Cápsula amarela

Já fui tão mais mulher. Já tive, nas pernas, uma força muito maior para segurar minha coluna ereta. Já não me importei de amanhecer sem que eu anoitecesse. Engoli o amargo de uma companhia irresponsável e lunática por vezes que não consigo contar exatamente agora. Já senti meu coração no asfalto, diante dos meus pés, e me perguntei como era possível não estar morta. 

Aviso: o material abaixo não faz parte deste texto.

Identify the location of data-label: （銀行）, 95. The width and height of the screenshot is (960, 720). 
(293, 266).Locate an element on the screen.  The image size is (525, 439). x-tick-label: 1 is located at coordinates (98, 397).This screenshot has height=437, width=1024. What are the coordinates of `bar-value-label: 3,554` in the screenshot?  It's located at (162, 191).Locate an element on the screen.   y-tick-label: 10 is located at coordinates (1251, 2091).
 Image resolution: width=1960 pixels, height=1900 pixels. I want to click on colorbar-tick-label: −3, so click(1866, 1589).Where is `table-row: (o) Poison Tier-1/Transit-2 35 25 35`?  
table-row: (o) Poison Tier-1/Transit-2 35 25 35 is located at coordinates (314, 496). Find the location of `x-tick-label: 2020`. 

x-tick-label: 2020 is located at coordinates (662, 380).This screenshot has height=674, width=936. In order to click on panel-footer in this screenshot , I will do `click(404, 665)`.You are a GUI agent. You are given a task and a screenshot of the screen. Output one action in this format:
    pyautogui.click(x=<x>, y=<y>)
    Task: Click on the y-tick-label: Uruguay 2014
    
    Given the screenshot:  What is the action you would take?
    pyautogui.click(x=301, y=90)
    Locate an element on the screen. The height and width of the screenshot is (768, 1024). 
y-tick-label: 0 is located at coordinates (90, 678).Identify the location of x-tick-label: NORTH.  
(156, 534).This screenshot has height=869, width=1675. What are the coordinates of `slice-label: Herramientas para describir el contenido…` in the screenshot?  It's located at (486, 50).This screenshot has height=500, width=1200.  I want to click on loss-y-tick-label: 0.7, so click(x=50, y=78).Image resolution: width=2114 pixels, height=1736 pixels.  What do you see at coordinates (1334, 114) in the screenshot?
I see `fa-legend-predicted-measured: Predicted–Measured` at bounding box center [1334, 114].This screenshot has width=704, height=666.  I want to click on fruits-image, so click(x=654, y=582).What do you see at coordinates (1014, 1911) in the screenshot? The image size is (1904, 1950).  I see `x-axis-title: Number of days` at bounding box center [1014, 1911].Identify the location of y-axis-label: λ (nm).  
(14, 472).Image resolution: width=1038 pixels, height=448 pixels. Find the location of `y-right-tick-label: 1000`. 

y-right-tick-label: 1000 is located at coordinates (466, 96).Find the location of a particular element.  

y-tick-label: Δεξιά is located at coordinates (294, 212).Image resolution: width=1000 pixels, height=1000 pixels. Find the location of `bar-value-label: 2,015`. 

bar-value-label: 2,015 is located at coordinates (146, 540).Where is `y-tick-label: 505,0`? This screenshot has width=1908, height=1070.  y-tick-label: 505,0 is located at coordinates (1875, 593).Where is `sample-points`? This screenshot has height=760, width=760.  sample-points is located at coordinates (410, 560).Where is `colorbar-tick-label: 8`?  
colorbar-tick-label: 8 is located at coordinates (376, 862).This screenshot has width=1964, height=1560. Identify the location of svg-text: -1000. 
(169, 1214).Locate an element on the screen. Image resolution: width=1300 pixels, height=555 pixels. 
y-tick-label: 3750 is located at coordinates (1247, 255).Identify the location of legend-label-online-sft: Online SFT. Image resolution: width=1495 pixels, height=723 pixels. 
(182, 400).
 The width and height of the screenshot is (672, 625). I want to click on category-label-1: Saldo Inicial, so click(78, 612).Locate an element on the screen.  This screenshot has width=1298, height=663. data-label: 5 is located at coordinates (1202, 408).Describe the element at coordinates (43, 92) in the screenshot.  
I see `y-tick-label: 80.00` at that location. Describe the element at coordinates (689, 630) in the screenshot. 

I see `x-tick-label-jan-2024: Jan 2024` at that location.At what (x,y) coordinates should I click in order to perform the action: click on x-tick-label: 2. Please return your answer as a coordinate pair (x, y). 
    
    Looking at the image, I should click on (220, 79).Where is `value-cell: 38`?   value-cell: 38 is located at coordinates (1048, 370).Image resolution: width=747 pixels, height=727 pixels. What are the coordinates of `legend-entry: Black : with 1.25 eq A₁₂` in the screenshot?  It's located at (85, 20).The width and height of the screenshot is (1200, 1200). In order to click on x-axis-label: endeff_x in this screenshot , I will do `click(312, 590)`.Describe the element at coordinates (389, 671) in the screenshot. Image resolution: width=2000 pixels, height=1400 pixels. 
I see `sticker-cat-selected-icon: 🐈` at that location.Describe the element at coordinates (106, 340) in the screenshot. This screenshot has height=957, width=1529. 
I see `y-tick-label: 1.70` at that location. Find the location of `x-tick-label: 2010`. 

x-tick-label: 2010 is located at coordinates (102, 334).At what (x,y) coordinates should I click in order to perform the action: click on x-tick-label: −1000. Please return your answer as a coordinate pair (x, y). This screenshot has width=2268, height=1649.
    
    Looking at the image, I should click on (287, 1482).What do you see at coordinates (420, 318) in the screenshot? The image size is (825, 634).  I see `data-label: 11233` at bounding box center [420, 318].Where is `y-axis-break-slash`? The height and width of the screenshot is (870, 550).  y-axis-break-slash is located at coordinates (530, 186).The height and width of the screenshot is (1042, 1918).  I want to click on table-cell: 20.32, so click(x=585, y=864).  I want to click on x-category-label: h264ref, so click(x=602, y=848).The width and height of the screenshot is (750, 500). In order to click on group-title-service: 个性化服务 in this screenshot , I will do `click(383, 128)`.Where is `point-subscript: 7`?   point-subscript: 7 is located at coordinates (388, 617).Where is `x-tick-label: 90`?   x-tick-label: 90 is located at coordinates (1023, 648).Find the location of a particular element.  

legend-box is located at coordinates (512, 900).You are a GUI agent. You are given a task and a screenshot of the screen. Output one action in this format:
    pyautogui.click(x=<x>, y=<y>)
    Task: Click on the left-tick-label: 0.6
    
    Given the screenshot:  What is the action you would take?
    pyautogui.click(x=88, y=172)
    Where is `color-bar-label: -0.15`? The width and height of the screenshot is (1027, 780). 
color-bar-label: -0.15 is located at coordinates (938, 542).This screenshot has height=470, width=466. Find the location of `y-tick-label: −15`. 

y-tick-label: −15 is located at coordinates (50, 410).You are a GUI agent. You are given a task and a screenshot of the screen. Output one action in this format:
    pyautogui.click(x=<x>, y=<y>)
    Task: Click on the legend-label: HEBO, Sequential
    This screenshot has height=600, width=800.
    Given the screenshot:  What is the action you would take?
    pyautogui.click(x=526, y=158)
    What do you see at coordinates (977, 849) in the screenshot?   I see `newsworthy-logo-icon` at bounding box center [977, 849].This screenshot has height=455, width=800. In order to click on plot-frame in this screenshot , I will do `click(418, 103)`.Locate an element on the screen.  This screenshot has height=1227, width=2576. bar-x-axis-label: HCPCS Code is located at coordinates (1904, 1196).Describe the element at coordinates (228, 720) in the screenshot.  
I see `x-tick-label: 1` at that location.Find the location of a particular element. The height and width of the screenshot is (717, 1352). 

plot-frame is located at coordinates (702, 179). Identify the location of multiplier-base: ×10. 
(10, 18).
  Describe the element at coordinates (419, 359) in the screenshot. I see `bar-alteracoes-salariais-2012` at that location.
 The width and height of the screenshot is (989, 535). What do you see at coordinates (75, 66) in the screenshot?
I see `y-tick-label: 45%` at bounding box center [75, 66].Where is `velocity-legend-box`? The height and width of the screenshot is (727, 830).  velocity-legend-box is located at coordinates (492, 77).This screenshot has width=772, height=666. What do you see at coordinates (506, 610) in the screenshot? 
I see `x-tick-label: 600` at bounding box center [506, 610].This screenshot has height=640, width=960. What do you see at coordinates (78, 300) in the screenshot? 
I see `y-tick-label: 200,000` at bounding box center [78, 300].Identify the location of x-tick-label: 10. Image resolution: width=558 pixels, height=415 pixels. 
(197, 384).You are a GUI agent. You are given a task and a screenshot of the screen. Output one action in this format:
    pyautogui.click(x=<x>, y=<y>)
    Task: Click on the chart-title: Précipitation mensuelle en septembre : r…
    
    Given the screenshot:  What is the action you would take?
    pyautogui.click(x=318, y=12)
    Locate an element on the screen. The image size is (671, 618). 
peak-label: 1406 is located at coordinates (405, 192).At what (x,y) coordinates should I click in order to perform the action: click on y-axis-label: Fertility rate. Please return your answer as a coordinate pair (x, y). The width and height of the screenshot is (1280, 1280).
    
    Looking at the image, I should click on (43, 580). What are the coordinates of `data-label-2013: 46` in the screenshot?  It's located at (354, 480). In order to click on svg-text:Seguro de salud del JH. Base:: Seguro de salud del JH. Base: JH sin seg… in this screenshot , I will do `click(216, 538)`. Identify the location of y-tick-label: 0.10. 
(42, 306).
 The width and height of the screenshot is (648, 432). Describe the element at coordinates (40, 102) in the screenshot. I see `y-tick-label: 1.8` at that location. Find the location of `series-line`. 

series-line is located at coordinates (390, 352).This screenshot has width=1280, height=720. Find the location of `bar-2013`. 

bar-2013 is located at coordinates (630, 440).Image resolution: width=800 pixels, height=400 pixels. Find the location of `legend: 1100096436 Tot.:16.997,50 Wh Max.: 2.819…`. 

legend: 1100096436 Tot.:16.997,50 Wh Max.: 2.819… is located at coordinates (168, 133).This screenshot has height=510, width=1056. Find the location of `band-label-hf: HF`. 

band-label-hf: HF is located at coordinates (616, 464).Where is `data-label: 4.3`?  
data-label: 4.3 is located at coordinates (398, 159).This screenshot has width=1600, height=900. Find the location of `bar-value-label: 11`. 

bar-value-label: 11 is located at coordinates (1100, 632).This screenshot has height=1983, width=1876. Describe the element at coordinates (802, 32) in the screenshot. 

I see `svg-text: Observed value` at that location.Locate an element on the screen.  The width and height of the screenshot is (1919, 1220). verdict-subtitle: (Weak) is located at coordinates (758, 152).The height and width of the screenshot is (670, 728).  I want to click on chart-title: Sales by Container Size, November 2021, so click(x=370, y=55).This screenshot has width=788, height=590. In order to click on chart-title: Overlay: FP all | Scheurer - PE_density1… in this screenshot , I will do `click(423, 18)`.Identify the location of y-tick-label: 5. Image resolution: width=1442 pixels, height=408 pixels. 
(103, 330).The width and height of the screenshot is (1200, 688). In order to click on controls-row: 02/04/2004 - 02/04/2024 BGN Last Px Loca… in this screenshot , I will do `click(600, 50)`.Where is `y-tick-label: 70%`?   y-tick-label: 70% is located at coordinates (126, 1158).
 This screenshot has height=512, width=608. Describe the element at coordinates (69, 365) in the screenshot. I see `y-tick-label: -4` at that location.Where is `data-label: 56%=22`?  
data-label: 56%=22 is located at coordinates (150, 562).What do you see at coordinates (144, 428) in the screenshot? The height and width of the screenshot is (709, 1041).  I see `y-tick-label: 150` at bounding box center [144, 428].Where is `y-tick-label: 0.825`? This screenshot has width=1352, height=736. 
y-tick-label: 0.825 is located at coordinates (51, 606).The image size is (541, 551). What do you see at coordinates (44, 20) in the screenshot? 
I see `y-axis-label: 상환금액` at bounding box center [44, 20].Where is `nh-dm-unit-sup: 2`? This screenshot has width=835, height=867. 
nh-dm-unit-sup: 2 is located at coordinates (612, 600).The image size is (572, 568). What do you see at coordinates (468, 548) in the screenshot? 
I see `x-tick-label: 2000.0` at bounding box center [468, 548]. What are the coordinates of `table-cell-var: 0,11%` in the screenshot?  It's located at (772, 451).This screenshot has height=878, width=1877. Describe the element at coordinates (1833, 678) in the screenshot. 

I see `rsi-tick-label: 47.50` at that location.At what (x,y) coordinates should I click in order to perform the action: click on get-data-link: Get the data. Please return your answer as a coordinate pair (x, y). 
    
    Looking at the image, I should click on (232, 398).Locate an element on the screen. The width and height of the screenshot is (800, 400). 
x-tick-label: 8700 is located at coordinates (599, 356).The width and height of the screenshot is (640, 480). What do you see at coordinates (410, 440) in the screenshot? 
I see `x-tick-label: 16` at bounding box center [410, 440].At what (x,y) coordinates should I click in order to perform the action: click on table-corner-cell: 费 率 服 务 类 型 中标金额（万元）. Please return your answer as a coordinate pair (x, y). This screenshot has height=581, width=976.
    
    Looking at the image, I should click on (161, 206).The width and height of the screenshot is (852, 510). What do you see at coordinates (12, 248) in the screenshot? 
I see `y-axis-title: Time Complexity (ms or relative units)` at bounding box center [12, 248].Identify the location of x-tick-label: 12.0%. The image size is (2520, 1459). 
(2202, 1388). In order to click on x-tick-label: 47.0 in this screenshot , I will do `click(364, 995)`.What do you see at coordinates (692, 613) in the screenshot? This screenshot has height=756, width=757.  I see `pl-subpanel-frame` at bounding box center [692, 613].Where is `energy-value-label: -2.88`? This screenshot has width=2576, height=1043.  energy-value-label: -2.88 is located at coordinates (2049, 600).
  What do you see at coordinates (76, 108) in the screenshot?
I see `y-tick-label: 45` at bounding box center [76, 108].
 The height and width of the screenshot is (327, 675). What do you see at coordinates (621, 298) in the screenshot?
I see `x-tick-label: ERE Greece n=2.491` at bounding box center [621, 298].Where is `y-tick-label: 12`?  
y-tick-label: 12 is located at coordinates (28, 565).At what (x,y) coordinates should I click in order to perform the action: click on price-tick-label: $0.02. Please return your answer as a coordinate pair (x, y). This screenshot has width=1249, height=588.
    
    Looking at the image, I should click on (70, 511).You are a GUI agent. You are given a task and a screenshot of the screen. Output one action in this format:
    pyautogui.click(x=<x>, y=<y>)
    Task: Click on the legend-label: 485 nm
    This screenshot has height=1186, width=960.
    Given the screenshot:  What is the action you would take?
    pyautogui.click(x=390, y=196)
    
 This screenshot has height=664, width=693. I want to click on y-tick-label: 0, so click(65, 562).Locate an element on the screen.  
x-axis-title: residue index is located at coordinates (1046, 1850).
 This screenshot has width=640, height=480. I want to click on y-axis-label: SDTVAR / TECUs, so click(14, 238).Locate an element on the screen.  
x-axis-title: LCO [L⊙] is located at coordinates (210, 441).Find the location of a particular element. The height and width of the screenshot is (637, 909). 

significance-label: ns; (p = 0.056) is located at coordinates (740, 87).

Teve um dia, há anos, que abracei meus joelhos e tive certeza que meu juízo tinha acabado bem ali, naquele instante. Não acabou, se refez, se mostrou maior que tudo que eu possa medir. Hoje tenho me sentido numa regressão infinita, como se descendo num toboágua que não posso frear, me levando a um oceano de imaturidade. Como alguém pode evoluir, depois de tanto tempo, para trás, finalmente? Que tipo de vida faz sentido de cabeça para baixo? Nunca concordei, nem quis aceitar, que a mulher é feita pelo meio, mas agora eu sou muito mais o meio que uma mulher e isso me dói. E toda vida que arrasto minhas mãos nessas paredes de fibra, elas queimam e, às vezes, quase capoto, quebro meu hioide. Quase, quase. Fico na eterna dúvida entre morrer ou descer até o final e ser lixo sem volta. 
Nem consigo me lembrar o exato ponto que me deixei cair nisso e aí metabolizo energias neons que transcendam a minha alma para o nada porque não quero estar acima do oceano para me sentir superior porque o meu epicentro é o que sempre foi: não estar em local nenhum para, assim, estar por fim segura. Eu sei que água inunda toda brecha possível e aceito que não tem como viver sem me molhar, mas preciso de mim e, aqui, eu me perdi.